One of the strangest arguments advanced for the Ontario government's sell-off of revenue-generating assets is that Ontario has to do it because it can't borrow enough to support the province's infrastructure renewal requirements.
It is a strange argument at a number of levels. First, there is absolutely no evidence that Ontario is anywhere near hitting a debt wall. Selling attractive debt securities into a market that is hungry for secure investments in stable jurisdictions, Ontario's bond issues are always oversubscribed at attractive borrowing terms. Where it really counts—in the real world where people are paying real money for the right to a stream of future interest payments from the province—the signals from the market are positive, not negative.
Second, on the measure that is most important to lenders—the borrower's ability to service the debt—Ontario hasn't been in a better position from the lender's perspective in decades. Whether measured as a share of GDP or as a share of provincial own-source revenue, the economic impact of Ontario's debt service costs is nearing generational lows.

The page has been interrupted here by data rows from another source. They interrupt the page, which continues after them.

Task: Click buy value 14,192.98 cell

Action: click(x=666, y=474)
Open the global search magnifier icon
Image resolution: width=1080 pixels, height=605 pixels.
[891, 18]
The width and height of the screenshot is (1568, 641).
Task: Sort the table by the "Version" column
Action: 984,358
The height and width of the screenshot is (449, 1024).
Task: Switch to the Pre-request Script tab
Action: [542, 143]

Third, when you look at the transactions being proposed from a lender's perspective, they just don't make sense if the objective is to make lending to Ontario more attractive. Analogies to personal finances don't often make sense when it comes to governments, but in this instance they do. Think about approaching your bank manager for a loan. You walk in happily to tell the manager that you've sold your house and spent the proceeds, and that you are now renting your house from the person who bought it. Do you think the bank manager is going to ignore the fact that you no longer have a major asset—your house—and that instead of getting income from that asset in the form of housing for you and your family, you are now going to have to pay rent?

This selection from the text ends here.